From: Prarit Bhargava <prarit@redhat.com>
To: Andrew Morton <akpm@linux-foundation.org>
Cc: linux-kernel@vger.kernel.org, Jonathan Corbet <corbet@lwn.net>,
Rusty Russell <rusty@rustcorp.com.au>,
"H. Peter Anvin" <hpa@zytor.com>, Andi Kleen <ak@linux.intel.com>,
Masami Hiramatsu <masami.hiramatsu.pt@hitachi.com>,
Vivek Goyal <vgoyal@redhat.com>,
linux-doc@vger.kernel.org
Subject: Re: [PATCH] kernel, add bug_on_warn
Date: Mon, 20 Oct 2014 20:54:03 -0400 [thread overview]
Message-ID: <5445AEAB.6080200@redhat.com> (raw)
In-Reply-To: <20141020152448.c50fa1855d451f4bba0f6f92@linux-foundation.org>
On 10/20/2014 06:24 PM, Andrew Morton wrote:
> On Mon, 20 Oct 2014 08:00:20 -0400 Prarit Bhargava <prarit@redhat.com> wrote:
>
>> There have been several times where I have had to rebuild a kernel to
>> cause a panic when hitting a WARN() in the code in order to get a crash
>> dump from a system.

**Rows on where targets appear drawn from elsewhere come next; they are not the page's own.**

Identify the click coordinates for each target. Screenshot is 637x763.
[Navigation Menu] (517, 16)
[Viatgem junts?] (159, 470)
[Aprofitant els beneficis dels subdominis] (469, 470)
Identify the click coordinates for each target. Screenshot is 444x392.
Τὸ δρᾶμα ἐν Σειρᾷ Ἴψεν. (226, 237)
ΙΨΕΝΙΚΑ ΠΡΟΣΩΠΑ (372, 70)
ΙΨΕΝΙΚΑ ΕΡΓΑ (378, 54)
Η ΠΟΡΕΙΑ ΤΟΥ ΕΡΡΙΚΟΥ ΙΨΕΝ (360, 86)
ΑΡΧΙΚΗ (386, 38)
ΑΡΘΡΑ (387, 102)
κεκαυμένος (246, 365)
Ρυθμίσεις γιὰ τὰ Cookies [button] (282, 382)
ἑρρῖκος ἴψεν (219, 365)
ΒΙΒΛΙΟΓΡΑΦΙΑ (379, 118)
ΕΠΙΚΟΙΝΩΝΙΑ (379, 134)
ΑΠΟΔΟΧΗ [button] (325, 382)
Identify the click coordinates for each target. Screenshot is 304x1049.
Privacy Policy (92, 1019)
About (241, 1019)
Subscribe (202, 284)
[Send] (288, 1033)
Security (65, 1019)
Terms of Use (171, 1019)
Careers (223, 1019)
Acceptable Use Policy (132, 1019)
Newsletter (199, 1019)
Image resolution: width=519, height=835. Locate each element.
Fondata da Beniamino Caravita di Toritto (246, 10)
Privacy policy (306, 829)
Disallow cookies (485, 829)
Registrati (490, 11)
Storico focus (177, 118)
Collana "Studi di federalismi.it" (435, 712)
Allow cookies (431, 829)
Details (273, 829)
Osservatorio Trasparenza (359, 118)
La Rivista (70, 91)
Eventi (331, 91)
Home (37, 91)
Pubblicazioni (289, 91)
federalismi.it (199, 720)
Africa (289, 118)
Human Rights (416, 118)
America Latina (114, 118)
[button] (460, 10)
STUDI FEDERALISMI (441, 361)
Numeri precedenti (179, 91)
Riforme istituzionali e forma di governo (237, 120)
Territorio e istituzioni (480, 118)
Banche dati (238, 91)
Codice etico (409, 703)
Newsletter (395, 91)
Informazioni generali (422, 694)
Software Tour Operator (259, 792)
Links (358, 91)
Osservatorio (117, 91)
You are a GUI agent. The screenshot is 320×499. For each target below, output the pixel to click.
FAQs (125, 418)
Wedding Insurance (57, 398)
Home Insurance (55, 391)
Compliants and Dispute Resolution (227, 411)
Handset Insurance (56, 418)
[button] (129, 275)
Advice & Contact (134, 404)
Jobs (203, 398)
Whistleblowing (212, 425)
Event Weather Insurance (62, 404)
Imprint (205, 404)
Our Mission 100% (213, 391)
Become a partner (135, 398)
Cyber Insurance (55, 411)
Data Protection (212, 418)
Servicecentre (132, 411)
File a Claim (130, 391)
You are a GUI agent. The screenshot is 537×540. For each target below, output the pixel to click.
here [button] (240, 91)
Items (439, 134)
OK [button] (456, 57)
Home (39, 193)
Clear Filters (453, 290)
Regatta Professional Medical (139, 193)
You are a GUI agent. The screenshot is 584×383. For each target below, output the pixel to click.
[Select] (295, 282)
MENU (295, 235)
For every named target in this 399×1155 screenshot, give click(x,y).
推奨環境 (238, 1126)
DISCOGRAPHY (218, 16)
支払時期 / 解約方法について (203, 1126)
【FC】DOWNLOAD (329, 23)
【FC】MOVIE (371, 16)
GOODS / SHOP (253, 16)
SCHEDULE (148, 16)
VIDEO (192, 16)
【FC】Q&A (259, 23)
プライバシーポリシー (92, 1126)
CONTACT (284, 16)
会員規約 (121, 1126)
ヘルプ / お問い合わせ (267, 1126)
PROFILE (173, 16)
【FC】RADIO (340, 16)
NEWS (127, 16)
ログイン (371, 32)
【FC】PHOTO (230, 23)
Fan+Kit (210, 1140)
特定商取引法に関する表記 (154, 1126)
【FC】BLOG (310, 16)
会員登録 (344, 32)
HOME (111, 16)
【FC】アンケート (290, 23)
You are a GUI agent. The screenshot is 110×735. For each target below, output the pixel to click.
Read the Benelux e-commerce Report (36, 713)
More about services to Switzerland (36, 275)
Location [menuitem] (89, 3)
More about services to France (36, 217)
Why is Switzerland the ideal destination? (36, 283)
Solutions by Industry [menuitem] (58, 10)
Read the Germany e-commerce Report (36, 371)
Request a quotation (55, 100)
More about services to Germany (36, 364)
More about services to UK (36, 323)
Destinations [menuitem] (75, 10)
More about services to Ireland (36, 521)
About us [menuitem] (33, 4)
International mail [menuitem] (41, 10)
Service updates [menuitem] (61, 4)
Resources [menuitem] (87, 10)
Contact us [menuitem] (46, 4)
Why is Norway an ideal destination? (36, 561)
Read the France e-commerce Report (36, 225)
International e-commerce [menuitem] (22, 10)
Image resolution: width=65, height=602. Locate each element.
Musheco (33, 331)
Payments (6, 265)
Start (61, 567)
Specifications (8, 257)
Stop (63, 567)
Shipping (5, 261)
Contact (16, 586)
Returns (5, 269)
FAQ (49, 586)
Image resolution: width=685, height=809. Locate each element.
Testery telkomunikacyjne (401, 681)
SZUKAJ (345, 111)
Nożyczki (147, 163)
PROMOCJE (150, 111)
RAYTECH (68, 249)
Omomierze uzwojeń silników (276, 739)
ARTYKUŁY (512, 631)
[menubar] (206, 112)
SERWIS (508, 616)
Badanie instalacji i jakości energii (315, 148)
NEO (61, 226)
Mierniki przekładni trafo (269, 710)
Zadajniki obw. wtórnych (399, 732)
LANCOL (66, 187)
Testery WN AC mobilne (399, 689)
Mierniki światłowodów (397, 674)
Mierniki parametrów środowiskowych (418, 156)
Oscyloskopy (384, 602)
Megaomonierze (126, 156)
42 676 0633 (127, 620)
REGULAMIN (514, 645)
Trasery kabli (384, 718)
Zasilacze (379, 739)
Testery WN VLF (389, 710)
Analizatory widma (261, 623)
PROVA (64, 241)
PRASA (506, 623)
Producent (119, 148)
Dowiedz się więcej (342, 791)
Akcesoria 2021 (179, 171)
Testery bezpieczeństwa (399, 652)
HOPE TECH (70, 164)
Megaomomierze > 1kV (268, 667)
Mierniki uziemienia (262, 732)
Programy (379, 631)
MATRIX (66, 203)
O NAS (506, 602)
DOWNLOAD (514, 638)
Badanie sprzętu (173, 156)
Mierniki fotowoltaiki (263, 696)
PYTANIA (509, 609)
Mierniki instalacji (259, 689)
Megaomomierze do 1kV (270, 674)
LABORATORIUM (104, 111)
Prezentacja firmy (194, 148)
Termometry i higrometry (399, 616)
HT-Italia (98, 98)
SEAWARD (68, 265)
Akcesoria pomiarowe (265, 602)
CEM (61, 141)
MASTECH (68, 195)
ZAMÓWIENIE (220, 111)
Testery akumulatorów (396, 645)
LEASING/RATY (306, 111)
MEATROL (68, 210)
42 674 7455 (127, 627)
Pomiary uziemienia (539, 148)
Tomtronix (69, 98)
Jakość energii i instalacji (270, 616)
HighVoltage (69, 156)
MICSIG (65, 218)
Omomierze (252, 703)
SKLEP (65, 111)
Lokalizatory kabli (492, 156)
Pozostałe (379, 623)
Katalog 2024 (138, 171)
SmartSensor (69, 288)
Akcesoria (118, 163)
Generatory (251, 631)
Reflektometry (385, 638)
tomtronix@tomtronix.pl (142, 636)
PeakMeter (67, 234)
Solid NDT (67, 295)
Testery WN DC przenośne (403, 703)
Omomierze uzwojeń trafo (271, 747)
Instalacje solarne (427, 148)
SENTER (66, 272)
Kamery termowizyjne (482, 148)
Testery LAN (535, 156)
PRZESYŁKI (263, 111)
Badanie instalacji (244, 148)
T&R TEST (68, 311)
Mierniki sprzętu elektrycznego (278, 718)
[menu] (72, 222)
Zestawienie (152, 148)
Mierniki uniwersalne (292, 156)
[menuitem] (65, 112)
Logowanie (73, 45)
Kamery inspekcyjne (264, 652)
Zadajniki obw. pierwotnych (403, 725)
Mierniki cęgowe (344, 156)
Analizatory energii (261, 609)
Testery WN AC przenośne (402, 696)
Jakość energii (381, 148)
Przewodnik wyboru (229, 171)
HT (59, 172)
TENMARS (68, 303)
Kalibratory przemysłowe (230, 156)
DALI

Sometimes this is easy to do, other times (such as
>> in the case of a remote admin) it is not trivial to send new images to the
>> user.
>>
>> A much easier method would be a switch to change the WARN() over to a
>> BUG(). This makes debugging easier in that I can now test the actual
>> image the WARN() was seen on and I do not have to engage in remote
>> debugging.
>>
>> This patch adds a bug_on_warn kernel parameter, which calls BUG() in the
>> warn_slowpath_common() path. The function will still print out the
>> location of the warning.
>>
>> Successfully tested by me.
>
> Looks nice and simple and useful. However I suspect you're exclusively
> focussed on "I want a crash dump" and things haven't been fully thought
> through.
>
> - Do you have any example WARN->BUG console output at hand? I'd like
> to check for missing or duplicated info.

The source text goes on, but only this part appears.